The Guardian 4 June, 2008

Culture and Life

by Rob Gowland

Phoney summits and real protests

May I hark back for a moment, to an event that most people have sensibly consigned to the rubbish tip of recent history: the extraordinary anti-climax that was Kevin Rudd’s 2020 Summit?

Bally-hooed to the skies beforehand to the effect that it would define the aspirations of all Australians, the summit’s decisions and recommendations were neatly put through an expurgating filter before finally being released to a bemused public.

No expense was spared to steer this PR exercise to a safe berth, lest the Labor government be embarrassed by decisions and opinions that ran counter to Rudd’s "New Labor" big business line.

A former top Tasmanian public servant, Linda Hornsey, who resigned from her job in Tassie last year, was hired for 12 weeks to oversee the Summit, at a salary of $11,000 a week. That’s right, $11,000 a week.

Mind you, Ms Hornsey is used to being paid outrageous salaries. As the former head of Tasmania’s Department of Premier and Cabinet (DPAC) she pulled down a whopping $300,000 a year, more actually than the Premier himself received. But what does that matter, eh? It’s just public money after all.

Once again, with Rudd (and his NSW counterpart Morris Iemma) contemptuously abandoning even the pretence of sticking up for the interests of workers, the way has been left open for the Liberal Party, the acknowledged party of big business, to pose as the defender of the poor and other disadvantaged people.

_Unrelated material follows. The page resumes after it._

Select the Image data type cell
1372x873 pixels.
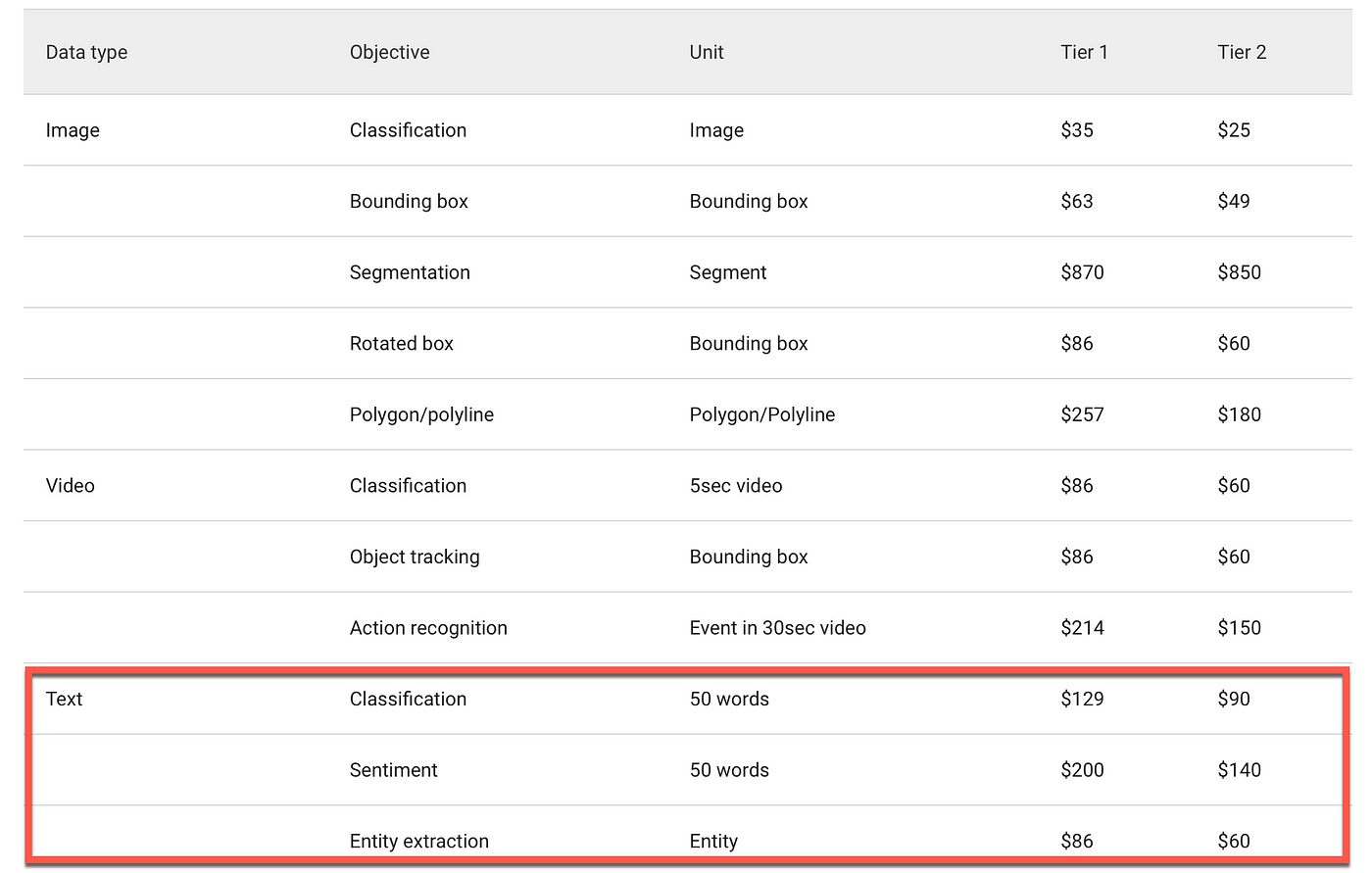(x=73, y=130)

In Linda Hornsley’s home state of Tasmania, the acting Lib leader, Jeremy Rockliff said of her handsome Summit salary: "Certainly most Tasmanians who are struggling to cope and to balance the family budget as a result of increased food and petrol prices would see that as utterly and absolutely excessive."

Of course, Mr Rockliff did not comment on the role of big business in pushing up petrol and food prices, concentrating instead on the scandal of the salary paid to Rudd’s top summiteer.

However, while on the subject of food prices: did you see the recent edition of A Current Affair in which a spokesman for Woolworths tried to explain why prices cannot be uniform across the country? It boiled down to "competition": if there was an Aldi store near the Woolies then prices would be lower. If not, they would be up.

Which was, of course, a backhanded admission that they could be lower, if Woolies would be content with lower profits. But when is the corporate mind ever satisfied with getting less than the maximum they can screw out of the public? That’s right: when Hell freezes over.

For his part, Rudd could be out there rousing the masses against the daylight robbery being pursued by agri-business as it pays farmers peanuts for their crops while charging the poor consumer the maximum the supermarkets can get.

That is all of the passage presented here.